Amadeus IT a été créée en 1987 par Air France, Lufthansa, Iberia et SAS, qui voulaient se doter de leur propre système mondial de distribution de billets (SMD, ou GDS en anglais), tout en proposant une architecture neutre susceptible d'interconnecter d'autres acteurs. Les fondateurs ont introduit la société en bourse en 1999. Elle n'y restera que six ans, jusqu'à son rachat par les fonds d'investissement BC Partners et Cinven. Ce sont eux qui la font à nouveau coter à Madrid en 2011. Les deux fonds et les quatre actionnaires-fondateurs n'ont plus aucun titre et la société vole de ses propres ailes depuis longtemps déjà.
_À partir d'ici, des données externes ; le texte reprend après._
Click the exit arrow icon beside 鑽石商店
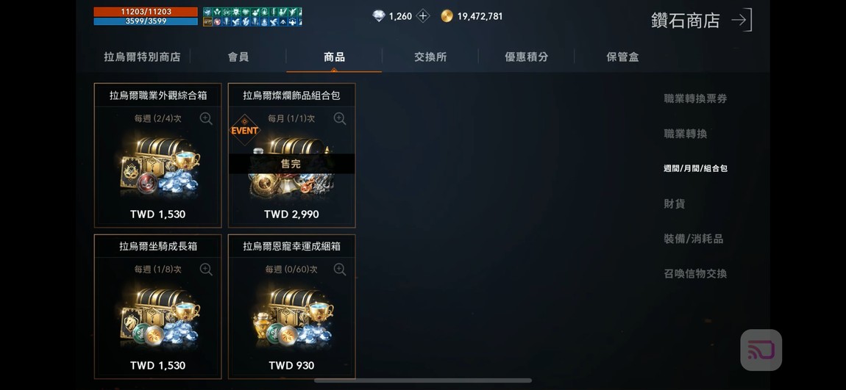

Amadeus peut se targuer d'être une belle réussite, puisqu'elle contrôle aujourd'hui environ 40% du marché mondial des GDS, devant l'américain Sabre et le britannique Travelport. Le groupe a progressivement étoffé son offre à partir de sa solution initiale de gestion de la relation entre les compagnies aériennes et les agences de voyage. Car il a fallu s'adapter à l'économie numérique, puisque la création de l'entreprise remonte à l'ère pré-internet de masse, que les moins de trente ans ne peuvent pas connaître. A force de diversification et d'acquisitions, Amadeus continue à dégager une part conséquente de son activité de la distribution aérienne (environ 45%), mais propose aussi des prestations informatiques pointues aux compagnies aériennes (35%) et des solutions pour le secteur de l'hébergement, ou plus généralement le tourisme dans son ensemble (20%).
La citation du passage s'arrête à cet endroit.